Implementing a BYOD system won’t be the absolute end of sharing. Even on their own personal devices, students could conceivably log into more than one account – their own account on a phone, and a friend’s account on a laptop browser, perhaps even more than one using incognito browser mode.

Therefore, for the most critical questions, Poll Everywhere recommends using SMS text message responses. This identifies each student by their phone number, and makes it extremely difficult to share account identities.

  1. Before class begins, instruct students to certify their phone numbers with Poll Everywhere. This ensures that student phone numbers will associate correctly with their participant ID.
  2. For questions that require strict identification, limit responses to text message only.
  3. Present the question. Instruct students that web responses are turned off, and they must respond via text message.

Note: If students use text message responses with other instructors, they may need to text the word ‘leave’ to exit the previous session, then text your username in a separate message to join your session. Once this step is complete, each response they text will be counted toward your current active question.

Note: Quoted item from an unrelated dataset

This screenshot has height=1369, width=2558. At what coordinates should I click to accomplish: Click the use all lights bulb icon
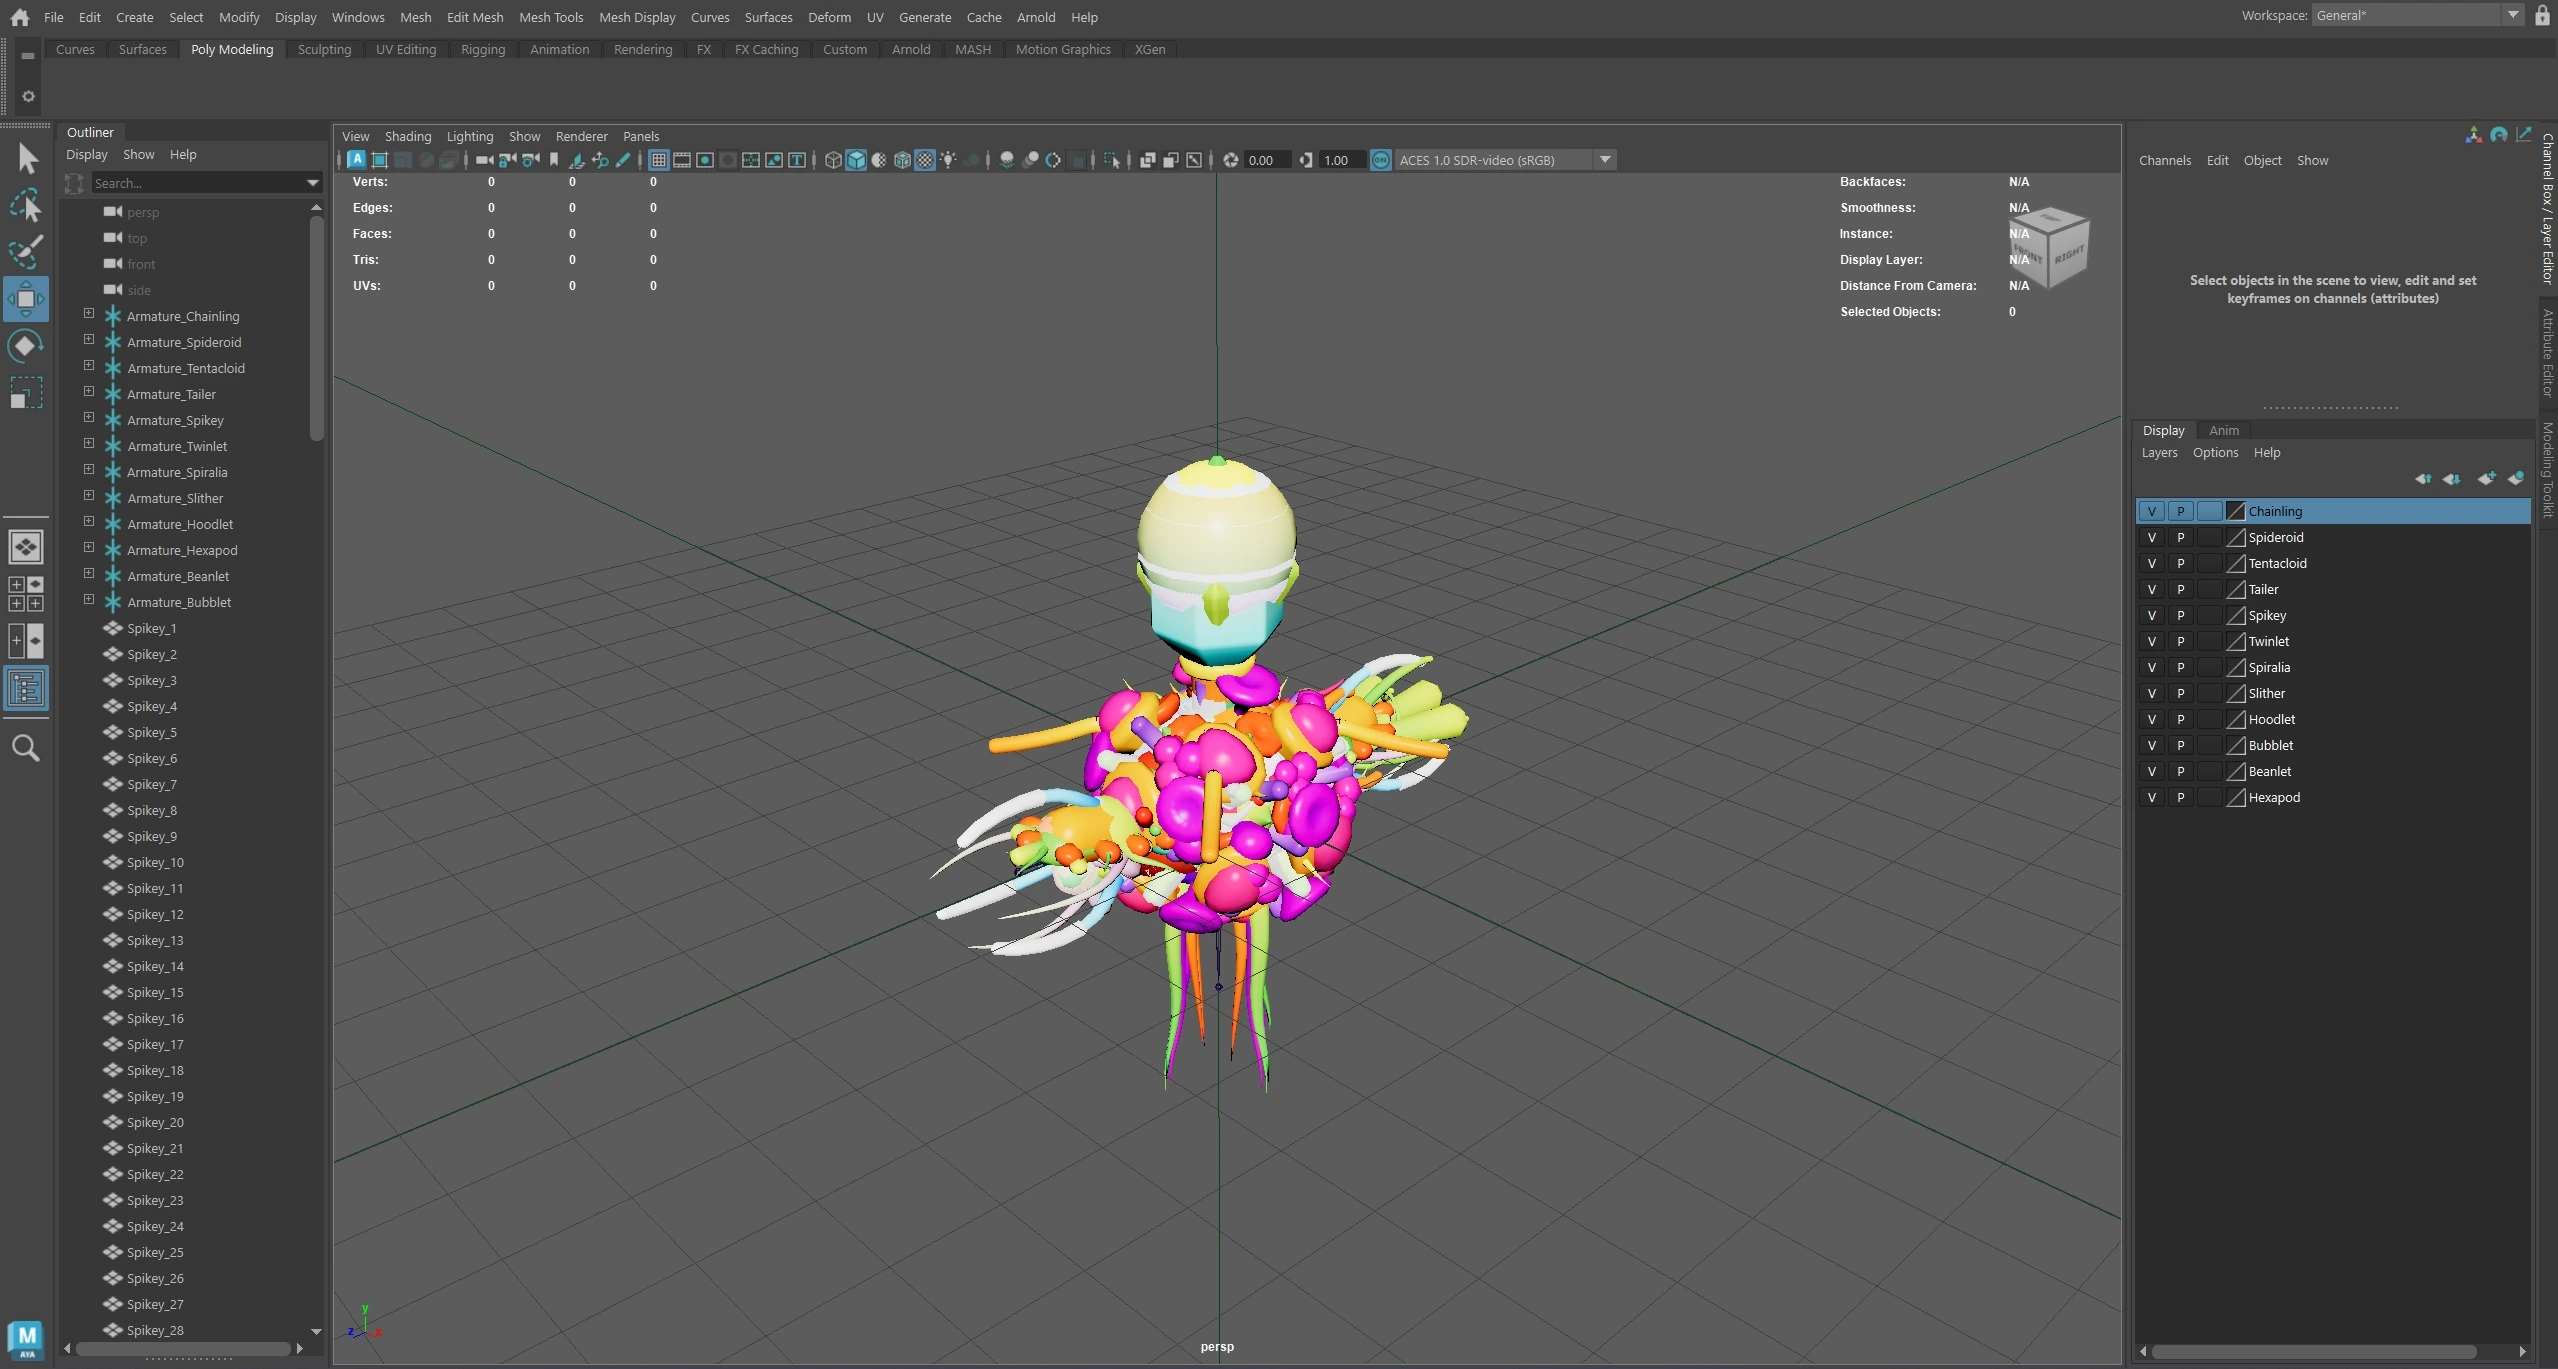948,160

In some cases it may be more convenient to ask students to simply text a one-step, numeric keyword response, rather than requiring students to first send a text to join your session.

 

No castle is impregnable

Poll Everywhere, along with every other classroom technology, can in no way guarantee extremely enterprising students won’t find a way to beat anti-cheating features. The best way to prevent dishonest behavior is to maintain a highly interactive classroom environment, promote active discussion with qualitative questions wherever possible, and use that Poll Everywhere countdown lock to your advantage.